Please if anyone has experienced the same as me it would b good to talk to someone who knows all about it.

Thanks 

Willow79


----------



## jo36 (Aug 12, 2008)

Hi Willow,

I'm very sorry to hear that you've got another ovarian cyst, especially as you've only got the one ovary now. I too had a cyst, which they actually termed as a tumour as it was so big, but benign, leaving me also with only one ovary. I'm not surprised you're scared about the forthcoming scan but hopefully its not too big and they can leave the ovary intact. I'm not that clued up on egg share but I'm sure someone will be along soon to help. Maybe you can use your partners eggs if the worse case scenario happens and they do remove the ovary. There are a few girls who are doing that on this board, something I've felt is a really special thing to do.
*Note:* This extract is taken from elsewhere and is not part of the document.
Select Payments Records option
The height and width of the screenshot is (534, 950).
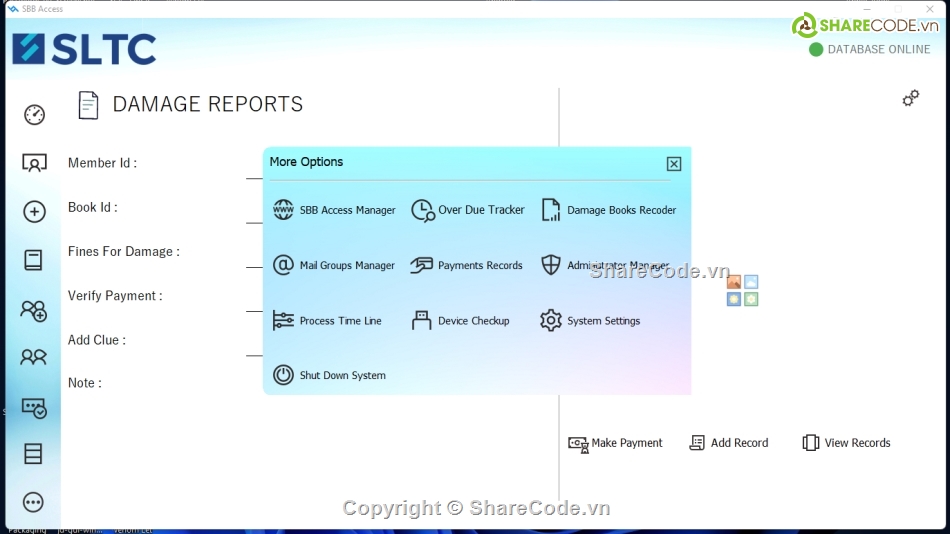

Good luck for Tues and let us know of the outcome.

Jo


----------



## leoaimee (Jun 3, 2008)

i dont really know much about egg sharing ... but lovely dom has done that hope she is on later to help.
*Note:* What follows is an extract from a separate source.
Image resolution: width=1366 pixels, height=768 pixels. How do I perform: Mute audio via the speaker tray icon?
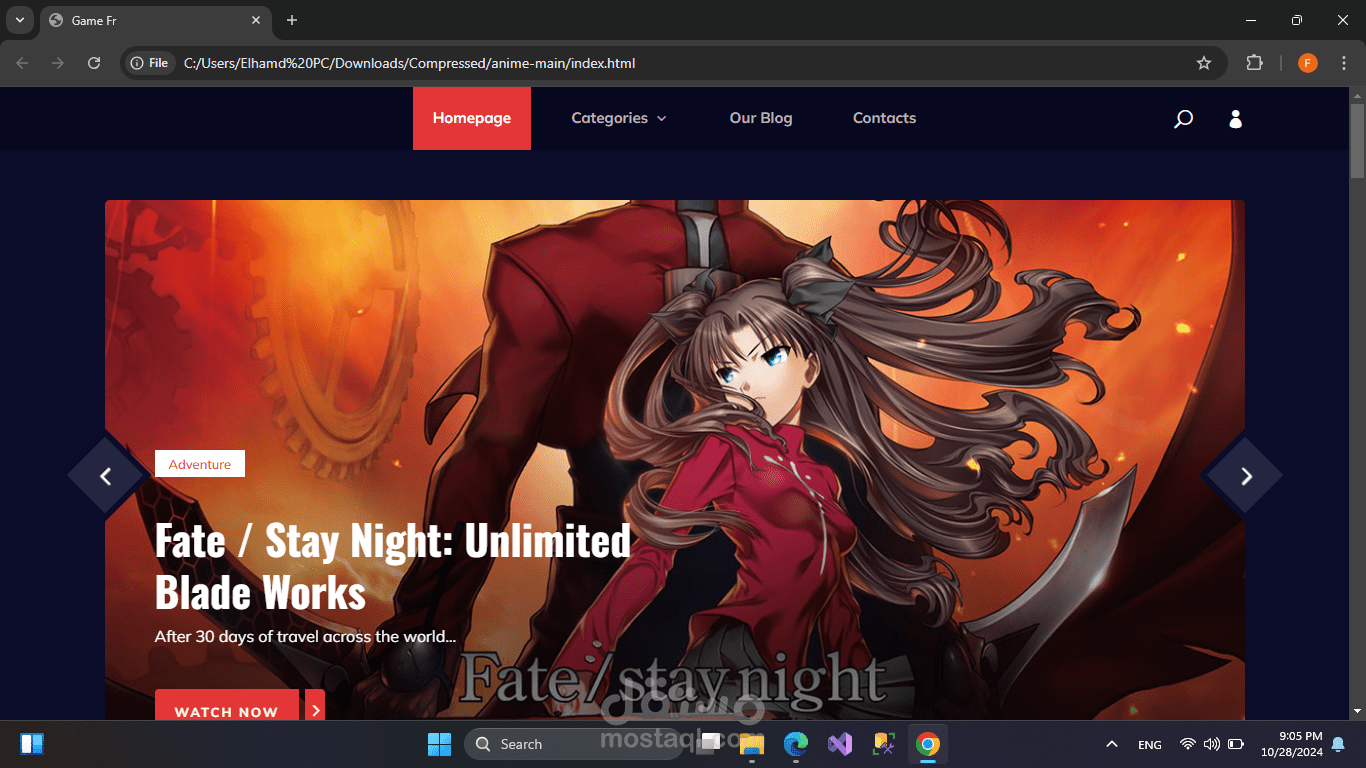tap(1210, 744)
sorry about the cyst, i hope it all goes well on tuesday.

 

axxxx


----------



## MandMtb (Mar 6, 2009)

Hi willow, again sorry I can't really help on the egg share but wanted to echo that I am sorry to hear about the ovarian cyst and that my thoughts are with you   

Lots of love S x


----------



## willow79 (Apr 14, 2009)

Hi guys

Thanks for getting back to me will keep you all posted about tuesday x


----------



## sallylouise (Jan 30, 2009)

Sorry to hear your news Willow. I am going to carry DP's eggs because I have ovarian failure. This is an option you might like to consider. Good luck with your appointment. xxx


----------



## willow79 (Apr 14, 2009)

hey peeps

oh i'm so happy went for my scan yesterday and all is fine (YAY) seems to have gone.

now we have to wait till next thursday for apointment wiv fertility clinic to hopefully get things moving.

Thanks to you all that have replied will keep you informed


----------



## MandMtb (Mar 6, 2009)

What great news Willow   I am so happy for you!

Good luck with everything x


----------



## leoaimee (Jun 3, 2008)

great news!


----------



## sallylouise (Jan 30, 2009)

So glad all is ok. x


----------